Bankruptcy still hurts your credit score, but you won’t owe any taxes on the amount of credit card debt forgiven.
For more information on credit card debt-relief options, read about 6 Simple Ways to Lower Your Credit Card Debt.
Mortgage Debt Forgiveness
Mortgage debt forgiveness won’t help you if you’re living in your home and falling behind on mortgage payments. However, it can help you if you’re a displaced homeowner whose house was already foreclosed and sold in a short sale.
A mortgage lender can “charge off” the deficiency balance, which is the difference between how much you owed the bank for your home and what the bank was able to sell the house for. The amount discharged is currently taxable, meaning you’ll need to pay income taxes on it. However, the Mortgage Forgiveness Debt Tax Relief Act of 2007 didn’t recognize the charged-off amount as taxable income. That act expired in 2016, but it’s possible for lawmakers to retroactively reinstate it.
If you’re struggling to make your mortgage payments, you have other options aside from giving up on your home and banking on mortgage forgiveness. Instead, consider refinancing your home, selling your home and moving into another home, or renting out a portion of your home to bring in needed income. Talking to your lender is a great first step.
What to Do Before You Pursue Debt Forgiveness
Debt forgiveness might sound like a great escape from the burden of consumer debt, but it’s not an easy path to pursue. Before you try to have your debt forgiven, do the following:
Make Sure It’s Not a Scam
Your debt is real money that you owe a lender based on terms you agreed upon or services you’ve received. That being said, if a debt forgiveness solution sounds too easy or too good to be true, there’s a very good chance it’s a scam.
Many third-party companies promise to help borrowers get out of debt in exchange for a fee. Some of these companies are legitimate. They can help you reach a debt settlement agreement with your creditor. Others are just looking to make money off of your vulnerable situation. Before you give a company your personal information or sign any paperwork, look them up on the Better Business Bureau.
A legitimate company should be able to provide you with written documentation outlining a clear timeline and outcomes. They will explain in detail how much using their services will cost you. If something seems off, walk away. You’re already in debt, so it’s not worth losing more money to a company that could very well be a scam.

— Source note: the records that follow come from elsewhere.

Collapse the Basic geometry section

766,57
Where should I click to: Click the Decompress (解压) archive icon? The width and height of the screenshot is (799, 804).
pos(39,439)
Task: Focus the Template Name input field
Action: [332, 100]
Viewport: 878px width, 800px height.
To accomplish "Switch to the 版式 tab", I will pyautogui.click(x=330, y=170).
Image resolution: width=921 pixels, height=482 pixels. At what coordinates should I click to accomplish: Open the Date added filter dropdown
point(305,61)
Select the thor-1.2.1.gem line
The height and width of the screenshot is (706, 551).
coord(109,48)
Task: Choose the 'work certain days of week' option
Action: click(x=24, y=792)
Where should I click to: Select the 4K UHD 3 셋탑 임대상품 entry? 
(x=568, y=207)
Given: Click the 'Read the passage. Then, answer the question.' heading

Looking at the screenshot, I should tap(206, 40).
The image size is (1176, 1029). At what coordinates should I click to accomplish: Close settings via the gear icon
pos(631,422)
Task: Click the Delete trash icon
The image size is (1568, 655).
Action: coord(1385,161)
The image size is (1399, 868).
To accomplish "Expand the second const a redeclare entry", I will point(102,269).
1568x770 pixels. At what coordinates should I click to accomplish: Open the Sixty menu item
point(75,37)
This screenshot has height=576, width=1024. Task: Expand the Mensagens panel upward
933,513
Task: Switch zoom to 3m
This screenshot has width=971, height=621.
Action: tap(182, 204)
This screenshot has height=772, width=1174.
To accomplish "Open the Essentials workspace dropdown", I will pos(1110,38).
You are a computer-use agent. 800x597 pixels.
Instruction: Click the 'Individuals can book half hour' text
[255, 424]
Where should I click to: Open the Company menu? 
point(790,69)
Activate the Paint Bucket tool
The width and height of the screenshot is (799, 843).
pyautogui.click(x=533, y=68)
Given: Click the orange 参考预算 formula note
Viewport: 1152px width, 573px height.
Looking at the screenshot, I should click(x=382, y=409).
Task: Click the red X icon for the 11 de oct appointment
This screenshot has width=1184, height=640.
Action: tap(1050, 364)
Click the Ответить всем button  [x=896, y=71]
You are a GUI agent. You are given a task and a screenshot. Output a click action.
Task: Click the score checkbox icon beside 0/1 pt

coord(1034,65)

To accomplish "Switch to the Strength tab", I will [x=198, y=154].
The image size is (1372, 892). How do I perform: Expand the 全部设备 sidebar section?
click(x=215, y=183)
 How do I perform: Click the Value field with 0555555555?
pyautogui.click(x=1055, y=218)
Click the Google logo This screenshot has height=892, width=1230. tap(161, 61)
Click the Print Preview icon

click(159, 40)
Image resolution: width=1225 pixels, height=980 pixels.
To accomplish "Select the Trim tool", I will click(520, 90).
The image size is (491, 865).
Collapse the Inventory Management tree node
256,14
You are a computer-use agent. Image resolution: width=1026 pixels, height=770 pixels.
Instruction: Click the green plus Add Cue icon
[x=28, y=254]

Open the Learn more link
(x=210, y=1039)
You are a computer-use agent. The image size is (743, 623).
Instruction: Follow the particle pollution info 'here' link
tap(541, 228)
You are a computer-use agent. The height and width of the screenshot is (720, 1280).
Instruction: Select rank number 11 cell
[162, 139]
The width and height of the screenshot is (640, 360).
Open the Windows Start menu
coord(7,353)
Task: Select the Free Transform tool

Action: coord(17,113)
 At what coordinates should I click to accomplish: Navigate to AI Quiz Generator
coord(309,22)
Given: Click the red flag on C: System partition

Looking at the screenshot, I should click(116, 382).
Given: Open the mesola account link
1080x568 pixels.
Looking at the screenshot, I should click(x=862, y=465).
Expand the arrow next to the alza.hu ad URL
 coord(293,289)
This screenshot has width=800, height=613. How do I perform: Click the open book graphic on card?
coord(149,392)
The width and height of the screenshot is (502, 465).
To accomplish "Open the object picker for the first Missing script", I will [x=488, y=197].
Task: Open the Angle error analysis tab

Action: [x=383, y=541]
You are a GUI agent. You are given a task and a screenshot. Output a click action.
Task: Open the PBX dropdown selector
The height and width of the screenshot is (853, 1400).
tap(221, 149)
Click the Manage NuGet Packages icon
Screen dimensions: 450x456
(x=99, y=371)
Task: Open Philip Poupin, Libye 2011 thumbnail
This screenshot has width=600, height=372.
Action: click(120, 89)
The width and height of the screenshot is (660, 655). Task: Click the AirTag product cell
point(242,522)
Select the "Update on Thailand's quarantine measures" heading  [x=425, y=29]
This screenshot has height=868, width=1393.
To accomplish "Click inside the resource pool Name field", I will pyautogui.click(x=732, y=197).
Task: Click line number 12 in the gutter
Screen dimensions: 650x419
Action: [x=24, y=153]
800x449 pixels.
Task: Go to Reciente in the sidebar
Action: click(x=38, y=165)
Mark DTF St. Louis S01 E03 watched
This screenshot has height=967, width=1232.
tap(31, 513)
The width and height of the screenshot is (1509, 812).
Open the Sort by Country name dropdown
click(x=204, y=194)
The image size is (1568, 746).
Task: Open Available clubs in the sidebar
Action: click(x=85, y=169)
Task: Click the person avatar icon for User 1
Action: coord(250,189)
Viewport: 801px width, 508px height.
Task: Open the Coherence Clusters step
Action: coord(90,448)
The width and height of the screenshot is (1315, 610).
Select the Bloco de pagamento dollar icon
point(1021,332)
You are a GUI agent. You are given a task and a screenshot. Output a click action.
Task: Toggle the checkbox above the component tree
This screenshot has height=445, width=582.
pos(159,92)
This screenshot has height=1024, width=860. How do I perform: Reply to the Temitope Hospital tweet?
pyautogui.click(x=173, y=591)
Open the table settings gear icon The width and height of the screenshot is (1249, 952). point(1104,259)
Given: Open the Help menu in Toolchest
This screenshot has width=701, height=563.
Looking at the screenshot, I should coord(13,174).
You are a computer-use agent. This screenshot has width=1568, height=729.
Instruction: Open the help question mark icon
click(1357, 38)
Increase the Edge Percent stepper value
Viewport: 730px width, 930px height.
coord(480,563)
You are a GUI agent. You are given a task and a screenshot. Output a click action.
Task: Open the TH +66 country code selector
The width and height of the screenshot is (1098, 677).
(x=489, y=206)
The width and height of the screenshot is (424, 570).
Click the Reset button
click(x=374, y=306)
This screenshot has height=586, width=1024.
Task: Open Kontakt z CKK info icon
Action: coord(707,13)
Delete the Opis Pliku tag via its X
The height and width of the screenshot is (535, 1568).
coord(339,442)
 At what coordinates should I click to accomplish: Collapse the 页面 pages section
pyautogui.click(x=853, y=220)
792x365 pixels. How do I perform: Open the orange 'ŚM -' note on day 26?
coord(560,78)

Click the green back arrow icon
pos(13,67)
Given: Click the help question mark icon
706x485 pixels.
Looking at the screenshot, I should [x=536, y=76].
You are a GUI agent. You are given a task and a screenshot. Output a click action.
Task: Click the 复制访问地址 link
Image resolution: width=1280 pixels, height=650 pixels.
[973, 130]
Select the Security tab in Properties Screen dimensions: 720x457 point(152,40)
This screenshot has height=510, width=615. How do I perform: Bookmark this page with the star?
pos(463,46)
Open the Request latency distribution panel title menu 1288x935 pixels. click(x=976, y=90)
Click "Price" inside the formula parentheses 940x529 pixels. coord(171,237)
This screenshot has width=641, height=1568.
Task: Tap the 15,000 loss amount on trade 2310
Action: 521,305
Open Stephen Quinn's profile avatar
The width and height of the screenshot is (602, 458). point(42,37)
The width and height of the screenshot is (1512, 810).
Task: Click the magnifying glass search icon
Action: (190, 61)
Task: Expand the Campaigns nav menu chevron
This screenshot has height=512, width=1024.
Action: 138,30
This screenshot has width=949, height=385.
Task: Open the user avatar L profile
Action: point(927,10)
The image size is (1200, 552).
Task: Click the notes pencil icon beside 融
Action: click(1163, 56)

Make Sure You Weigh the Pros & Cons
When it works out, debt forgiveness reduces what you owe, saving you money. Unfortunately, it’s not always straightforward or the best option for every borrower.
Only pursue debt forgiveness when it’s financially beneficial to you. Make sure that you can afford:
- Any taxes you’d owe on any discharged or forgiven debt
- The fees associated with debt forgiveness
- Interest payments or monthly payments under a repayment or settlement plan
- The hit to your credit score
Final Thoughts on How to Get Debt Forgiveness
Debt forgiveness is a real financial process that does help borrowers get out of debt. However, debt forgiveness is also a tricky process, and the debt forgiveness industry is full of scam artists.
When you pursue debt forgiveness, another area of your finances will likely be taking a hit in exchange for that debt forgiveness.
You might face an unexpected tax bill. If you’re unprepared for it, that could just mean more debt in the form of tax debt. Your credit score might become damaged, making it harder for you to rent an apartment, apply for certain types of jobs, or secure a line of credit. You might also be in a situation where you need to follow complicated rules in order to get that debt forgiven. A misstep could restart the process and delay that forgiveness.
Before banking on debt forgiveness, reach out to your lender. Explore other debt-relief options like installment plans, refinancing or consolidating, income-based repayment plans, or temporary deferment or forbearance.